Furthermore, it should be highlighted that pregnancy is a well-circumscribed biological event in a long history of disease and that our patients had heterogeneous MS characteristics and DMT exposures before and after pregnancy, which complicates our evaluation of outcomes. Another central point is whether pregnancy in MS can have a protective effect against brain damage and, in particular, the evolution of brain atrophy, increasingly considered the final expression of MS brain injury. Khalid et al. previously performed a quantitative MRI analysis of cerebral lesions and atrophy in post-partum patients with MS and reported no WB or cortical atrophy despite increases in destructive lesions in the immediate post-partum period; thus, they emphasised the need for longer follow-up durations to verify these findings [32]. Set in this context, our study evaluated long-term brain atrophy and found no correlation among WB, WM, and GM volumes and a history of pregnancies either before or after MS onset. Interestingly, however, our study showed that breastfeeding for > 6 months was associated with lower WM volume. This finding draws attention to the importance of the post-partum period and the choice of breastfeeding, which until very recently corresponded to the choice of postponing DMT use, exposing the woman to MS reactivation with immediate effects such as those in the post-partum period or the long term. These effects can be reversible, such as clinical relapses and MRI inflammatory activity, or permanent, such as WM atrophy, likely attributable to the inflammatory processes that occur in the post-partum period.

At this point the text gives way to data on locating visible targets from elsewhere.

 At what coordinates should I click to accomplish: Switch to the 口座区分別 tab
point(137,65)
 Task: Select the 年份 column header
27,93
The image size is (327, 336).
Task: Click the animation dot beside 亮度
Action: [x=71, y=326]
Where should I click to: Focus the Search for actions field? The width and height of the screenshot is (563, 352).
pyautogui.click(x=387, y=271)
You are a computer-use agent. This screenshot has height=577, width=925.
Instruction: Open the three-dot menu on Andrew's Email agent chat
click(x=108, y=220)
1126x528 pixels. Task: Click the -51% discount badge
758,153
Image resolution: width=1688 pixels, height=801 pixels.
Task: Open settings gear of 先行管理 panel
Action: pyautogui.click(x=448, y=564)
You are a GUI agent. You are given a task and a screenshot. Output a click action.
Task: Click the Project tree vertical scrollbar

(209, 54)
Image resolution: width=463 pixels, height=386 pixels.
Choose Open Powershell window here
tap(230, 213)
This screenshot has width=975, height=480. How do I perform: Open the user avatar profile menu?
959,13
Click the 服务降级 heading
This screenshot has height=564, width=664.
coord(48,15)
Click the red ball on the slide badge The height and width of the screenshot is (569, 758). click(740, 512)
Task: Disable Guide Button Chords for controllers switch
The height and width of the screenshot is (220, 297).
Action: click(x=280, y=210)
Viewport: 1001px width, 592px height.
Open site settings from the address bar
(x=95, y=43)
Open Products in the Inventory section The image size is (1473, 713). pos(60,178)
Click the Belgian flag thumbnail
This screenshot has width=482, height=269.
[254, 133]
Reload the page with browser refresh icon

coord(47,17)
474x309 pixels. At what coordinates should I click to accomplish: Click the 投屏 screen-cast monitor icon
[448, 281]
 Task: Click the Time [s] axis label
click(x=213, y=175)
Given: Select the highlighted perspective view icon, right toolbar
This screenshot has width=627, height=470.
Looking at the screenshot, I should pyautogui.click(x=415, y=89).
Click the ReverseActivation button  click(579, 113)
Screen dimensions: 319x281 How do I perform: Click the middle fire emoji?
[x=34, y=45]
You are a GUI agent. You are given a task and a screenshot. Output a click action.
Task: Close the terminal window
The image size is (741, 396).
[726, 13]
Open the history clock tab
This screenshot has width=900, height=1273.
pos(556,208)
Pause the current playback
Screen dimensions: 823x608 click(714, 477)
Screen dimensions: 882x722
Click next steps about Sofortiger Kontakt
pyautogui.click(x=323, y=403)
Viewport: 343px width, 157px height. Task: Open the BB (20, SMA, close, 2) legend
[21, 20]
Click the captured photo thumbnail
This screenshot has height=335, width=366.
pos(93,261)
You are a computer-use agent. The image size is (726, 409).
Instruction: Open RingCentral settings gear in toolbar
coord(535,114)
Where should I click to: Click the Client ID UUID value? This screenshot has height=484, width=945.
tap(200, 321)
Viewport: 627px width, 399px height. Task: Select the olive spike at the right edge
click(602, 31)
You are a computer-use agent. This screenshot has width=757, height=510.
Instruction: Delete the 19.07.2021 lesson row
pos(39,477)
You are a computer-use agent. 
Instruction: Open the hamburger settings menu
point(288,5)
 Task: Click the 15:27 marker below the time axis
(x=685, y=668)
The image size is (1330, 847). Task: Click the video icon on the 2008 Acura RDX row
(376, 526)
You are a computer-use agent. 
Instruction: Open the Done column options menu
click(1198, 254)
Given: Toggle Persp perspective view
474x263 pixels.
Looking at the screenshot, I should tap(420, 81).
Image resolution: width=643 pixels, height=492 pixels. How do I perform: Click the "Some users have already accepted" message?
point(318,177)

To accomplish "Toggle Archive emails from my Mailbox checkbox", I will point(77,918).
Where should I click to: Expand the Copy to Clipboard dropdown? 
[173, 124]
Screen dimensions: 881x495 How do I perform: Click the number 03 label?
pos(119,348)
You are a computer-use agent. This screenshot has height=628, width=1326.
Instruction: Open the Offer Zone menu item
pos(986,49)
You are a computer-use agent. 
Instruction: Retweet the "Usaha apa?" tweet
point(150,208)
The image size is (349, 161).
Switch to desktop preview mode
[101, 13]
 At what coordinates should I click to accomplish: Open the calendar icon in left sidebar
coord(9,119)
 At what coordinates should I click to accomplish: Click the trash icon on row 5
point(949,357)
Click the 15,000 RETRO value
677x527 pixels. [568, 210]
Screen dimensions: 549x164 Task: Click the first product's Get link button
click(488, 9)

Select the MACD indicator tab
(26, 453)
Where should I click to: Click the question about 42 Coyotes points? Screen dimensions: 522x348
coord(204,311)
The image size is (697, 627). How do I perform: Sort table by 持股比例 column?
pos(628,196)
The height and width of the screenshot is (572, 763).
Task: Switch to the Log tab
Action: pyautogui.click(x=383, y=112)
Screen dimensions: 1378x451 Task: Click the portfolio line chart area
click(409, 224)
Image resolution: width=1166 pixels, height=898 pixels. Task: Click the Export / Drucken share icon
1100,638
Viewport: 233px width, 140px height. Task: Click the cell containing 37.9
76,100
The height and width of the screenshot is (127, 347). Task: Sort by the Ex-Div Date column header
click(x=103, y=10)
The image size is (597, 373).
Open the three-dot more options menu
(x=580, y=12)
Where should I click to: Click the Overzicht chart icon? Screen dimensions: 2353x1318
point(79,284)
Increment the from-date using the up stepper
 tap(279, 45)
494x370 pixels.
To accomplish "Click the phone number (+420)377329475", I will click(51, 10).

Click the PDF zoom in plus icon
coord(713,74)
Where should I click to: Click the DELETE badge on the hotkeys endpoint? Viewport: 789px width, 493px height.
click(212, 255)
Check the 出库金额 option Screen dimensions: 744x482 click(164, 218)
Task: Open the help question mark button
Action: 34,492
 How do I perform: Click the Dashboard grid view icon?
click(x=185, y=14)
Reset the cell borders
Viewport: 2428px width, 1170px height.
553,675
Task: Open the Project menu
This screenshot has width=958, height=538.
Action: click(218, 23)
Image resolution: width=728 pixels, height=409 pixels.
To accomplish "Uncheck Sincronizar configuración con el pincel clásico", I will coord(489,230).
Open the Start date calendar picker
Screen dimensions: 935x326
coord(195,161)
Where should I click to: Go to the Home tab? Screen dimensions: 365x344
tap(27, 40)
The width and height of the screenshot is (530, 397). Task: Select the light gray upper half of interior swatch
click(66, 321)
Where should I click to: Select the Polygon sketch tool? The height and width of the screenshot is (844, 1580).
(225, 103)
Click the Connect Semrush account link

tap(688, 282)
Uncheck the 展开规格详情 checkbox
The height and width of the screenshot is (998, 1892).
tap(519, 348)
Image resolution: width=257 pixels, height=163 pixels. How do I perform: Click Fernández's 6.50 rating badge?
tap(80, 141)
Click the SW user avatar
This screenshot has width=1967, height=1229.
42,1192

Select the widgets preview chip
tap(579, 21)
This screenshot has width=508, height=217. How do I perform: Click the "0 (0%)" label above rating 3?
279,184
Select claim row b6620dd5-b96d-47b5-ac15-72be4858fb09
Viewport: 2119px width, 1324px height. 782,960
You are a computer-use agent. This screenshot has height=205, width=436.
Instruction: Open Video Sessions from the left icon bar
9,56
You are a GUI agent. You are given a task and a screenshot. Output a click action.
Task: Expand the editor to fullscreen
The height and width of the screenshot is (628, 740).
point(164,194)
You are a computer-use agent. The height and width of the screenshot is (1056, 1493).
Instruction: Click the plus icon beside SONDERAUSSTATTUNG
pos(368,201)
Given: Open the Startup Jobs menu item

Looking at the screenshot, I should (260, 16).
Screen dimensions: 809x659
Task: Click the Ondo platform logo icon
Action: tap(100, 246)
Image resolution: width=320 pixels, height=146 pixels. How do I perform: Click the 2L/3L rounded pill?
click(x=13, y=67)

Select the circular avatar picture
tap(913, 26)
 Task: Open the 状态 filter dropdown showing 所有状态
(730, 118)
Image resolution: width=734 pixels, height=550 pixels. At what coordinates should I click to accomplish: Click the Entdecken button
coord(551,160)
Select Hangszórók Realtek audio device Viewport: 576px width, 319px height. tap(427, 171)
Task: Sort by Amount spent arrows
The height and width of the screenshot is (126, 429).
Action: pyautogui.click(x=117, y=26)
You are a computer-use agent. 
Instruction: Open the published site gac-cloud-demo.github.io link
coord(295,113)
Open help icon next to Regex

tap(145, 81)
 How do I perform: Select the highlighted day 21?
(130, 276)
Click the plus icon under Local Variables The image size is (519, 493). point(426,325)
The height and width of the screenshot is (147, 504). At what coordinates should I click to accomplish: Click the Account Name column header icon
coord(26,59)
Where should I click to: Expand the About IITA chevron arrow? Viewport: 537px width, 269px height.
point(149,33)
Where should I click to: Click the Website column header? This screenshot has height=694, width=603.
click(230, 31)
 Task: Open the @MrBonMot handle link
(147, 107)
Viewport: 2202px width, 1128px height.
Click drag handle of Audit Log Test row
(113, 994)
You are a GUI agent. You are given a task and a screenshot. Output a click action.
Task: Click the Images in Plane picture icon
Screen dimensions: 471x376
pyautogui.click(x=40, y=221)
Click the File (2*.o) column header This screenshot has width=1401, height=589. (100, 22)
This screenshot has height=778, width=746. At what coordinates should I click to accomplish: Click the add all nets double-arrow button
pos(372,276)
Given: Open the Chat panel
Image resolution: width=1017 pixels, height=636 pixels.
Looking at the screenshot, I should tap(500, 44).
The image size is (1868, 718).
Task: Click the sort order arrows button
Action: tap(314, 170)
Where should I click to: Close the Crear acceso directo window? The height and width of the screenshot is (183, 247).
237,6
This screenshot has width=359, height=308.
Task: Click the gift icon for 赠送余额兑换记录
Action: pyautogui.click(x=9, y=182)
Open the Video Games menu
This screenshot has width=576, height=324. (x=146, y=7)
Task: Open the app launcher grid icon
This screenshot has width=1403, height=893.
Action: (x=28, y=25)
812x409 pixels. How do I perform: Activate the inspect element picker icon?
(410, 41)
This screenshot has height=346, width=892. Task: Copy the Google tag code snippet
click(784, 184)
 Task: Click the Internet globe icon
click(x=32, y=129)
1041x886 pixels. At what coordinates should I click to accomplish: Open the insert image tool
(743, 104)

However, today’s therapeutic landscape has changed; in particular, interferon-beta was recently approved for use during lactation by the European Medicines Administration and the US Food and Drug Administration based on safety data [33]; new evidence of the safety of other MS drugs is also on the near horizon.

In addition to the previously discussed limitations mainly related to sample size and heterogeneity, other limitations require addressing. As discussed, the patients had different follow-up times, MS characteristics, and DMT exposures (previous and concomitant). These aspects may have affected the brain volume measurements in particular. Moreover, it is known that cerebral atrophy represents a complex outcome that is related with demographics, clinical aspects, and MS-unrelated factors (i.e., comorbidities and lifestyle) [34], which were not specifically evaluated in this study. Moreover, the study was performed before the launch of some DMTs (e.g., B cell depletors, newer S1P receptor modulators), and this makes some results less generalisable.

Finally, since this study focused on MS-related outcomes, foetal risks and outcomes of the examined pregnancies were not evaluated.

Conclusions

Our data confirm the previous findings about MS reactivation risk in the post-partum period, in particular in relation to the pre-conception clinical and neuroradiological activity as well as exposure to second-line DMTs and the possible effect of DMT discontinuation on MS activity. These findings reinforce the importance of adequate counselling and pregnancy planning to optimise therapeutic choices [35] and the window of therapeutic opportunity based on new evidence of DMT safety [34]. In fact, the therapeutic choices made during the reproductive biological phases of pregnancy and puerperium could affect long-term MS outcomes even more than pregnancy and prolonged breastfeeding affect MS-related disability and brain atrophy.

In this era of new DMTs, new studies are needed to better understand the short- and long-term effects of pregnancy and puerperium in women with MS as well as the best pharmacological management of these biological phases so central in women’s lives.